Finding unstudied territory: My undergraduate dissertation was on "The Maid of Scio," an 1829 poem nobody had ever studied academically. I was the first and only person to publish on it. Same instinct led me here: I noticed a gap everyone else walked past.

Seven years self-employed: Built crypto infrastructure and marketing systems. I know how to ship things without someone managing me.

Linguistics background: BA Hons in English Literature, Language & Linguistics. This is why I noticed vocabulary patterns that ML engineers filtered out as noise. Outsider perspective, novel finding.

I don't have a PhD. I have results.

What are the most likely causes and outcomes if this project fails?

Correspondence doesn't generalize. Maybe loop/autocorr and mirror/spectral are flukes that don't extend to other vocabulary-activation pairs. I'd find out in Month 1-2 during replication. If the pattern is narrower than expected, I pivot to documenting exactly which pairs work and why, which is still useful.

Architecture-specific, not universal. The correlations hold in Llama and Qwen but vanish in other architectures. This would mean the finding is real but limited. Outcome: publish the limitation, help other researchers know where to look and where not to.

Safety applications don't pan out. Deception detection sounds exciting but might not work. Models could maintain calibrated self-reports even while deceiving, or the signal could be too noisy for practical use. If so, I report the null result. Knowing it doesn't work is valuable.

I get hit by a bus. Solo researcher risk. All code and data will be public and documented so someone else could pick it up.

What failure still produces

Even worst-case, this project outputs:

• Pre-registered replication data (positive or negative)

• Open-source toolkit (works regardless of whether findings generalize)

• Clear documentation of what works and what doesn't

The field learns something either way. I'm not promising a specific outcome, I'm promising rigorous investigation of a promising signal.

How much money have you raised in the last 12 months, and from where?

Zero.

The paper released 48 hours ago.
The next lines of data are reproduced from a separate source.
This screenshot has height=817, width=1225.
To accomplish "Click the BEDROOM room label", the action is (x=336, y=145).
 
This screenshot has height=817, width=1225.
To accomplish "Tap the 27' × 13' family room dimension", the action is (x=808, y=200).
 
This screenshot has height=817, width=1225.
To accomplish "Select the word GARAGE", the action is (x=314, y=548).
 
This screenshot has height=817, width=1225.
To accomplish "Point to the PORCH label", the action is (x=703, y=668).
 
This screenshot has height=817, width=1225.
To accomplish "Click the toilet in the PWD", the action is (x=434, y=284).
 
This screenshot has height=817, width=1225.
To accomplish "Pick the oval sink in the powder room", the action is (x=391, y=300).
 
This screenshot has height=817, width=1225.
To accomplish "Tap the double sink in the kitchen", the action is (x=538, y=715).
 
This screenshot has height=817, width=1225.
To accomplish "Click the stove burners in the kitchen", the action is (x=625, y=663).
Before that, there was nothing to fund. I did all the preliminary work (148,000+ samples, methodology development, cross-model validation) self-funded because I wanted to prove the concept before asking anyone for money.

Now I have results worth funding.

Currently pending:

• LTFF application submitted

• ARIA (UK) application in progress

This is my first funding round for this research. I'm not asking you to bet on a pitch deck. I'm asking you to bet on work that already exists.